Multiple hosts can be used in the same task, which scales well and speeds up the task considerably. Images are queued to all hosts that are selected in the Hosts Window.
Alternatively, only one host can be activated before starting a task, which keeps other hosts available for other tasks.
Speedup can also be achieved by increasing the "Process Count" setting and spawning multiple processes on one machine for the same GPU, if the VRAM allows for it.
Below are a few example commands which you can enter in the Hosts Window.
Replace the path to the run-host.sh
or run-host.bat
script with the actual path on the remote host.
For Linux clients:
-
ssh hostname "/srv/qapyq/run-host.sh"
- Use this if you made a profile for
hostname
in your~/.ssh/config
.
- Use this if you made a profile for
-
ssh -i "/path/to/private.key" -l [remote-username] -p [port] [ip-address] "/srv/qapyq/run-host.sh"
- For Linux remote hosts.
-
ssh -i "/path/to/private.key" -l [remote-username] -p [port] [ip-address] "C:\qapyq\run-host.bat"
- For Windows remote hosts.
For Windows clients when using PuTTY, create a profile in PuTTY and then use plink.exe
:
-
"C:\Program Files\PuTTY\plink.exe" profile "/srv/qapyq/run-host.sh"
- For Linux remote hosts.
-
"C:\Program Files\PuTTY\plink.exe" profile "C:\qapyq\run-host.bat"
- For Windows remote hosts.
qapyq won't ask for passwords for logins or keys. The command must run without expecting input, otherwise the connection will fail.
Use ssh-add "/path/to/private.key"
or PuTTY's pageant
to decrypt and store the key beforehand. You could also add the password to the command, but it would be saved as plaintext in qapyq_config.json
.
The run-host
scripts take the device number as an optional argument. For a machine with multiple GPUs, you can add multiple hosts with different device numbers. The first GPU is usually 0.

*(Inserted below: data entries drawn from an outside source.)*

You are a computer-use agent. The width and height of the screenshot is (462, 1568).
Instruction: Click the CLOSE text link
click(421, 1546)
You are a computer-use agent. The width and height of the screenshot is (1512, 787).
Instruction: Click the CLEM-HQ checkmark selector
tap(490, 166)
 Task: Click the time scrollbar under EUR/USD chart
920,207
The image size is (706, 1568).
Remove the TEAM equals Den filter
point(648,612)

Local processes for a different GPU can be started with the following commands (replace "1" with the actual device number):
-
sh -c "/path/to/qapyq/run-host.sh 1"
- On Linux
-
cmd.exe /c "C:\path\to\qapyq\run-host.bat 1"
- On Windows
If your local or remote hosts have a different amount of VRAM, you may have to use different settings per host for loading the models (number of layers, quantization).
This works for caption and LLM presets: To create an overriding preset for a host, open the Model Settings Window, duplicate the original preset and add [hostname]

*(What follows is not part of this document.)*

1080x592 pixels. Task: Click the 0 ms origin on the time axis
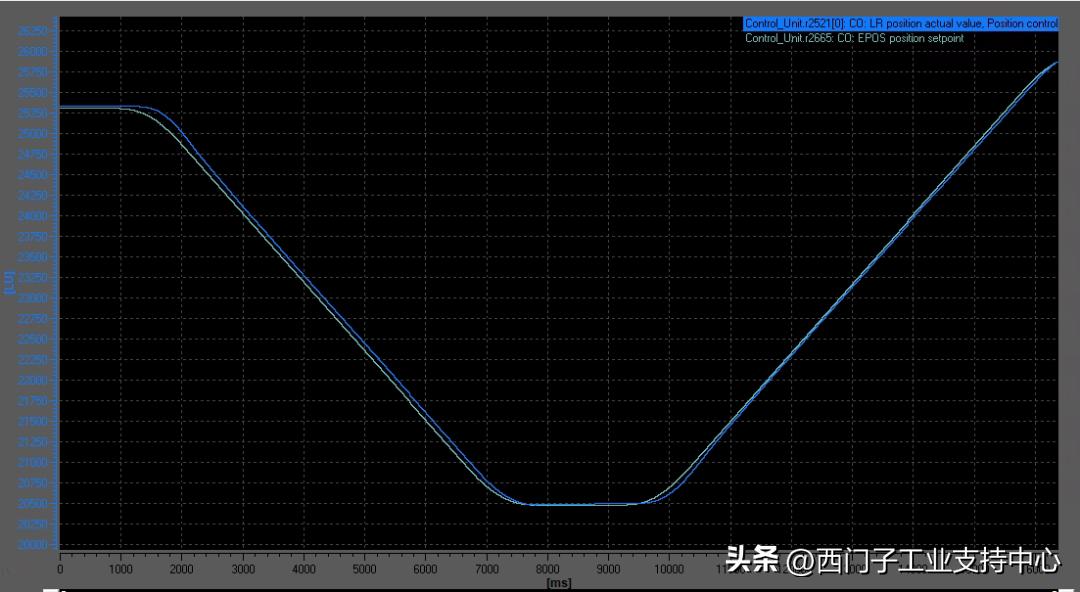point(60,567)
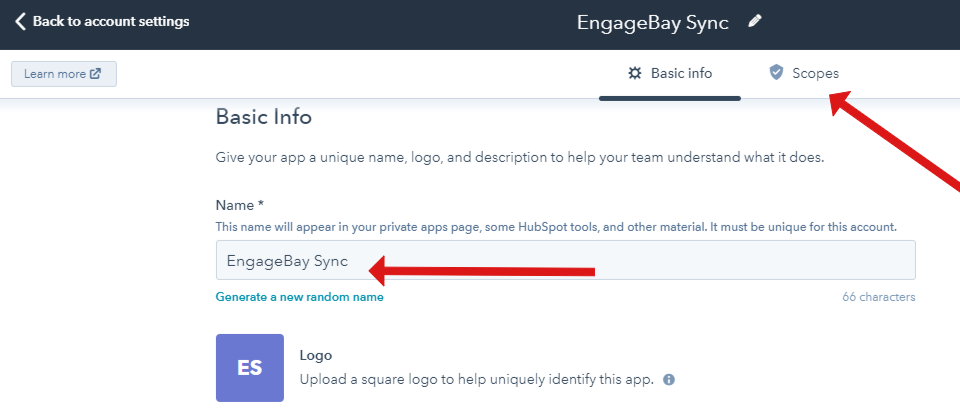Click the EngageBay Sync header title
Viewport: 960px width, 412px height.
(x=653, y=23)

at the end of the preset name (replace hostname with the exact name from the Hosts Window, case-sensitive). Spaces between the preset name and the [
are optional.
When starting a task, select the original preset without hostnames. The overriding preset with [hostname]
is then used for the denoted host, or if no per-host preset exists, the selected original preset is used.

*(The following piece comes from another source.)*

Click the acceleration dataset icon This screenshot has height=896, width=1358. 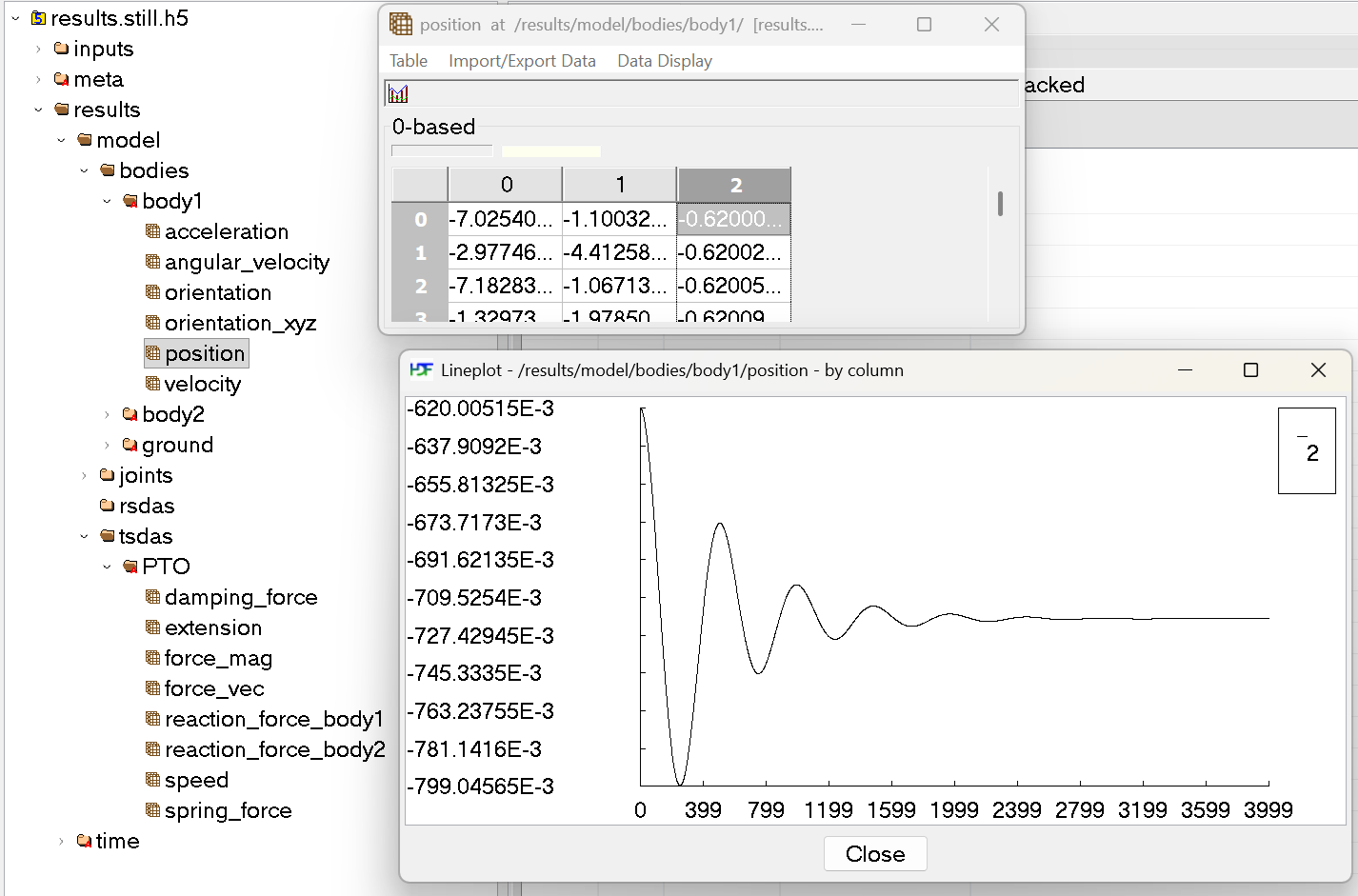[x=152, y=231]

The console will show "Using preset ..." when it found the overriding preset.
The sample settings are the same across all hosts and model paths are still translated, which allows to test the presets locally.
It might also be possible to set a different model for a host, for example one with more or less parameters, but I haven't tested this. It would of course produce different captions for the images that were processed on this host.